> [Directives]
A. Answer each question from the passage on the early church in Acts, one line per answer, marked to match:
(i) How many conversions does it say occurred on Pentecost alone?
(ii) Which verse is cited for Peter's words "all who are far off"?
(iii) How does it define pneumatology?
B. List every geographic place named in the passage on the early church in Acts.
C. From the passage on the early church in Acts, extract the text starting with "The Context of Transitions" and going on through "fast in comparison!".

The answer to your question requires that we "factor in" the nature and context of what was happening in the book of Acts.
The infant church is just that: an infant. Infants have few, if any, experiences--whether their own or others'--to serve as guides in "how things work."
The church is grappling with a learning curve during this time of transition, from Judaism to a religion of "The Way," from synagogue to ecclesia, so to speak.
The church (specifically, local churches like the one--possibly more than one--in Samaria) may not have had time to be established in the faith by hearing systematic and thorough preaching and teaching on the foundational truths of the word, such as the baptism of the Holy Spirit.
Churches would have to wait years before they had written copies of Scripture from the hands of the apostles and from the copyists/scribes who duplicated those scriptures.
The Context of Transitions
One key term to consider when attempting to make sense of what was going on in the book of Acts is transition. I cannot emphasize this word too much. In any new venture, whether it is establishing a new company or establishing a local church, times of transition require a host of adjustments and the attendant growing pains.
Complicating things in the book of Acts, there were disparate groups of people (e.g., Jews and Gentiles) in widely scattered locations (or "all who are far off," as Peter remarked in Acts 2:39) in a time when books were scarce, cars were non-existent, and rapid communication could be measured in how many days, not minutes, it took to travel from Jerusalem to Samaria with a hand-carried epistle from an apostle Paul to the church in Corinth, for example. Today's "snail mail" is lightening fast in comparison!
Taking all these things into consideration, then, we can see that during a time of transition and rapid growth, with 5000 conversions on Pentecost alone, including people of various languages returning to their home towns and villages where the only "church" was either a synagogue (!) or a house group, there were bound to be stop-gap measures and ad hoc solutions to the pressing needs of believers everywhere!
The Context of Nascency
Perhaps with these things in mind, we can better understand how a "primitive church" would be lacking certain critical information regarding the basic doctrines of the apostles. Notice I said apostles, not Scripture, since again, for the longest time there were no Scriptures in the time of Acts, at least not in the form in which we think of them today. One such doctrine is what we today call pneumatology, the study of the person and work of the Holy Spirit.

> [Provided data]
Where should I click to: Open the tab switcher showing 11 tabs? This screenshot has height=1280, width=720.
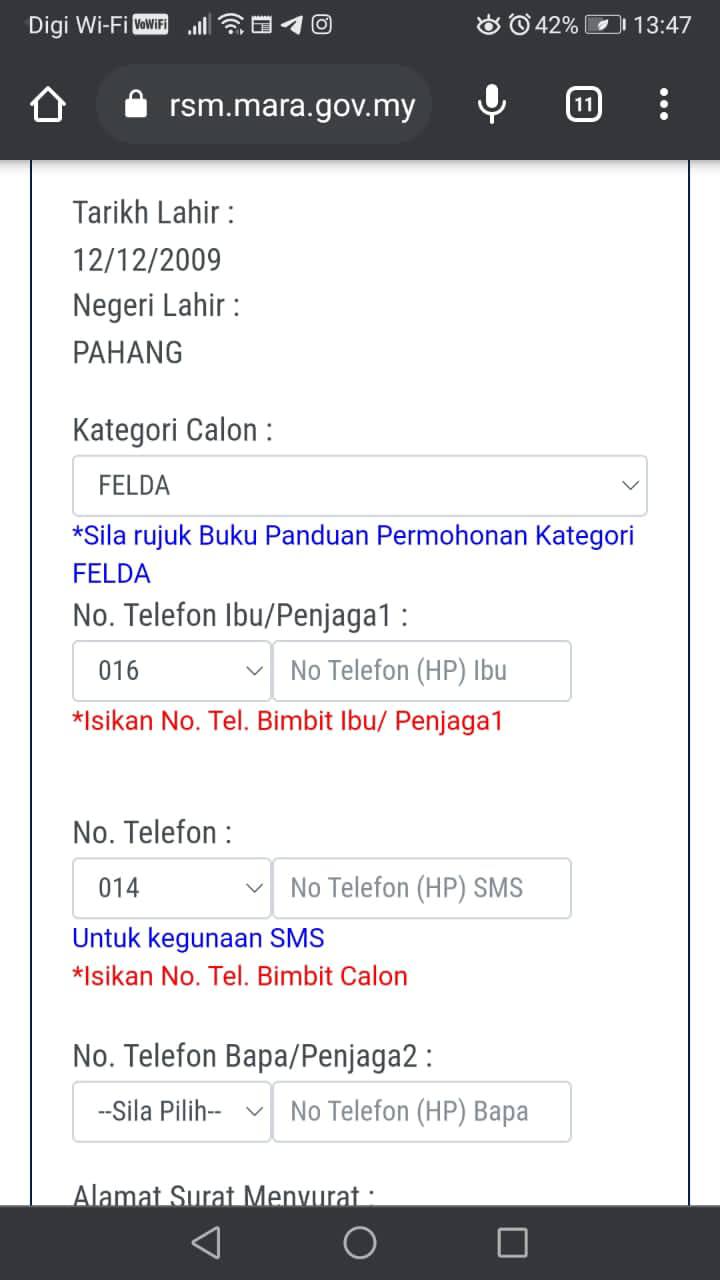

> [Responses by task]
A.
(i) 5000
(ii) Acts 2:39
(iii) The study of the person and work of the Holy Spirit

B. Samaria, Jerusalem, Corinth

C.
The Context of Transitions
One key term to consider when attempting to make sense of what was going on in the book of Acts is transition. I cannot emphasize this word too much. In any new venture, whether it is establishing a new company or establishing a local church, times of transition require a host of adjustments and the attendant growing pains.
Complicating things in the book of Acts, there were disparate groups of people (e.g., Jews and Gentiles) in widely scattered locations (or "all who are far off," as Peter remarked in Acts 2:39) in a time when books were scarce, cars were non-existent, and rapid communication could be measured in how many days, not minutes, it took to travel from Jerusalem to Samaria with a hand-carried epistle from an apostle Paul to the church in Corinth, for example. Today's "snail mail" is lightening fast in comparison!